Les bouts de papier qui dérivent des immeubles de bureaux, qui atterrissent souvent aussi loin que Brooklyn (j'en ai trouvé dans mon jardin de Carroll Gardens) sont un autre matériau populaire utilisé ou évoqué dans plusieurs œuvres. Deux chutes de ce type sont incorporées dans Fallen # 6 et Fallen # 7 (2002) par Doug et Mike Starn sur une émulsion d'argent imprimée à la main sur papier. Ces œuvres apparemment fragiles évoquant la précarité de la survie étaient accompagnées d'un poème des artistes: «Les papiers tombaient du ciel comme des feuilles en automne … les feuilles meurent et sont éparpillées dans le vent, comme du papier.» Des bouts de bois brûlés et déchirés Le papier est projeté sur un mur noir pour accompagner une pièce musicale originale composée et interprétée par Blue Man Group, l'ensemble expérimental d'art performance de Matt Goldman, Phil Stanton et Chris Wink. Leur musique est entendue tout au long de l'exposition.

Certains thèmes se répètent dans les œuvres, notamment l'expérience de la chute qui évoque les corps vus sautant des tours mais rarement montrés à l'époque. Un tel corps est représenté le plus littéralement dans une forme sculpturale par Tumbling Woman d'Eric Fishl, qui a été exposé brièvement au Rockefeller Center peu de temps après les attaques mais a provoqué une controverse si intense qu'il a été rapidement enlevé. Bien que l'artiste ait expliqué qu'il «a créé Tumbling Woman comme un geste de respect et de compassion pour ceux qui étaient tombés et avec le désir sincère de rassembler les gens après la tragédie», sa sculpture n'a pas eu l'effet escompté. On y voit un meilleur avantage à distance temporelle et dans un contexte artistique.
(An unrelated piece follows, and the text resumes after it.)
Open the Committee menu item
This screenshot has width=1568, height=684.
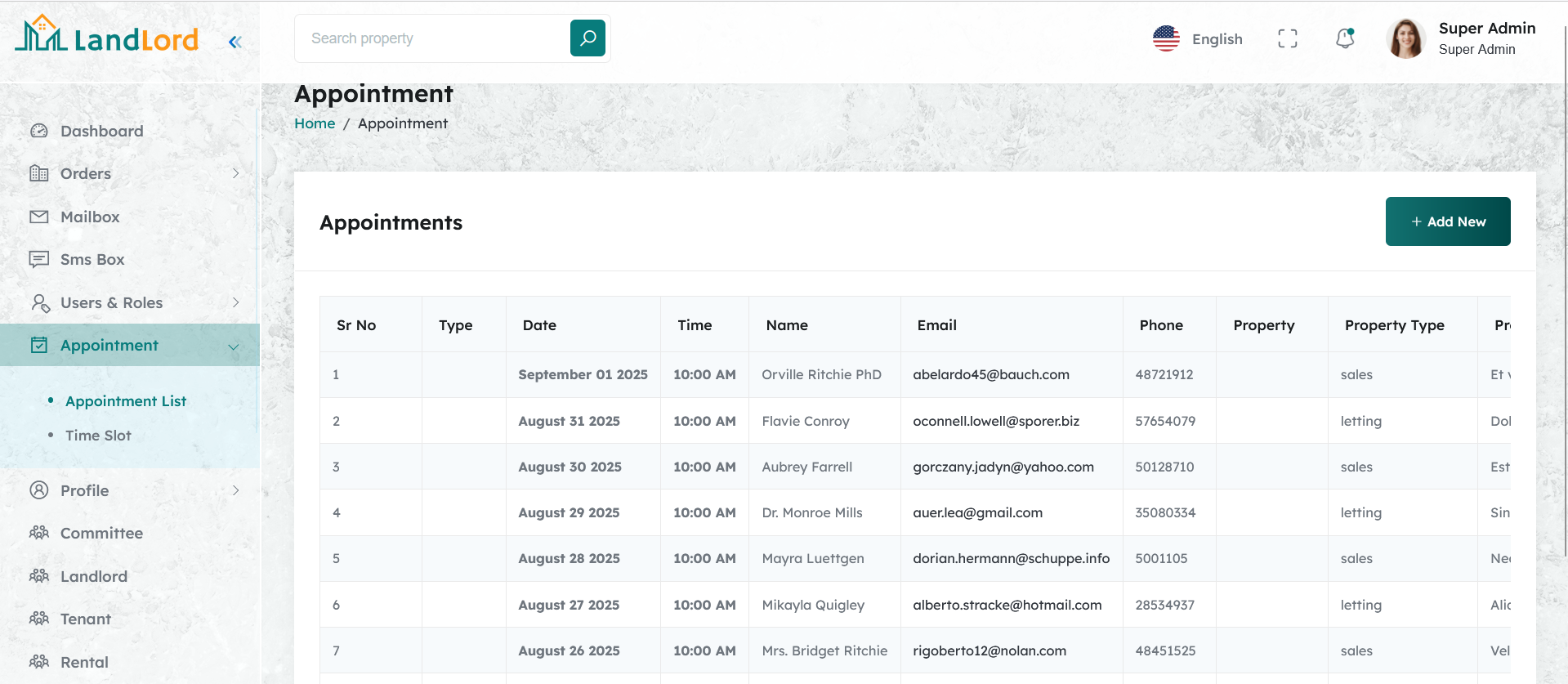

Pour moi, la pièce la plus touchante est la vidéo de l'artiste colombienne Monika Bravo, le 10 septembre 2001, uno nunca muere la vispera , qui signifie «tu meurs le jour de ta mort». Bravo avait un studio au 92ème étage de la Tour Nord dans le cadre d'une résidence d'artiste parrainée par le Conseil culturel de Lower Manhattan. Elle l'a partagé avec le sculpteur Michael Richards qui a été tué lors des attaques. Bravo a édité des images enregistrées de nuages ​​de tonnerre, de pluie et d'éclairs qu'elle avait observés avec lui la veille de sa mort. Les premiers cadres sont de l'eau dégoulinant d'une vitre comme des larmes. Il y a un bref aperçu de la Statue de la Liberté vue d'en haut dans le paysage urbain du Lower Manhattan qui allait bientôt être radicalement changé. La vidéo est dédiée: "Michael: où que tu sois, celui-ci est pour toi."

L'art exposé constitue une élégie poétique, suscitant à la fois des souvenirs et des deuils. Il se cache derrière la surface de cet événement époustouflant de l'histoire américaine, contrairement à l'exposition d'objets du musée du 11/9 qui provoque une expérience écrasante de reconstitution, une boucle fermée d'horreur. L'art efficace, en revanche, est stratifié; cela ouvre des possibilités de réflexion et de rêverie. C'est pourquoi nous en avons besoin dans nos monuments commémoratifs et pourquoi, dans les jours qui ont suivi le 11 septembre, les gens ont afflué vers les musées d'art. Cela parle de continuité et de compréhension même des événements les plus impensables.